:: EXERCISE OBJECTIVE ::
Quote each line exactly, from the line that contains "You are a computer-use" down to the last line of the listing, and no other lines.

:: DATA FOR ANALYSIS ::
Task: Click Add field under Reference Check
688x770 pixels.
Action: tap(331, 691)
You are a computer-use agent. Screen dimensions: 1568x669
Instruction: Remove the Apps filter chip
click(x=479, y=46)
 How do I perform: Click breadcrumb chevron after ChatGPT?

:: EXPECTED OUTPUT ::
You are a computer-use agent. Screen dimensions: 1568x669
Instruction: Remove the Apps filter chip
click(x=479, y=46)
 How do I perform: Click breadcrumb chevron after ChatGPT?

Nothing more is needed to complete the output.